- Given passage -
• • •
Las Vegas, NV: The Complete Golf Trip Guide
Las Vegas occupies an unlikely position in American golf. The surrounding Mojave Desert is not, by any honest measure, natural golf country. Summer temperatures routinely exceed 110 degrees Fahrenheit, native vegetation is sparse, and the landscape in its unaltered state bears no resemblance to the irrigated fairways that dozens of courses have imposed upon it. Yet the city has produced a golf portfolio that ranges from the most exclusive resort experience in the country to accessible daily-fee operations that deliver genuine design quality at reasonable prices. The explanation is straightforward: Las Vegas has always been a city that manufactures experience from raw desert, and golf is simply another expression of that impulse.
The courses worth travelling for are spread across a forty-mile radius from the Strip. Some require hotel stays at specific properties. Others sit on tribal land north of the city. The best planning approach treats the Strip as a base of operations and builds outward, with course selection determined by budget tolerance and the group's appetite for logistical complexity. A Las Vegas golf trip can run from $1,500 to $3,500 per person depending on how far up the exclusivity ladder the group climbs.
• • •
- Data shown -
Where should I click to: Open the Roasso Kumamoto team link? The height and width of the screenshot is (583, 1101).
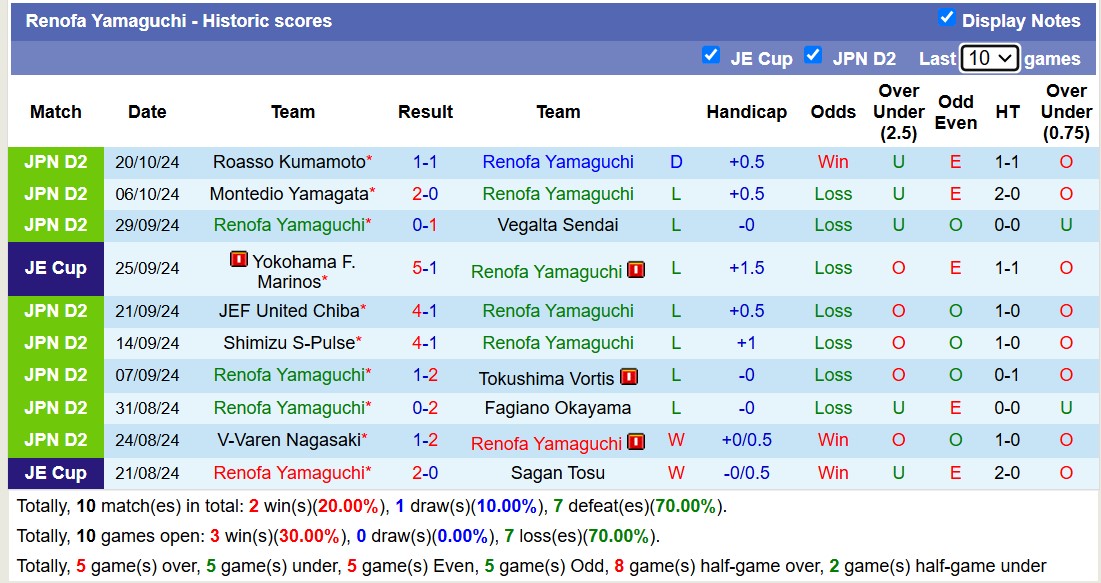(286, 161)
• • •
- Requests -
[1] In the Las Vegas golf guide, translate this sentence into Spanish: "The courses worth travelling for are spread across a forty-mile radius from the Strip."
[2] According to the Las Vegas golf guide, what is the per-person cost range of a golf trip to the city?
[3] Decide whether each statement agrees with the Las Vegas golf guide. Answer yes or no, and quote the words of the guide that decide it.
(a) Summer temperatures around the city routinely go above 110 degrees Fahrenheit.
(b) Every course worth the trip can be played without staying at a particular hotel.
(c) Some of the courses sit on tribal land south of the city.

- Answers for this exercise -
[1] Los campos que merecen el viaje se extienden en un radio de cuarenta millas desde el Strip.

[2] $1,500 to $3,500 per person.

[3]
(a) Yes: "Summer temperatures routinely exceed 110 degrees Fahrenheit"
(b) No: "Some require hotel stays at specific properties."
(c) No: "Others sit on tribal land north of the city."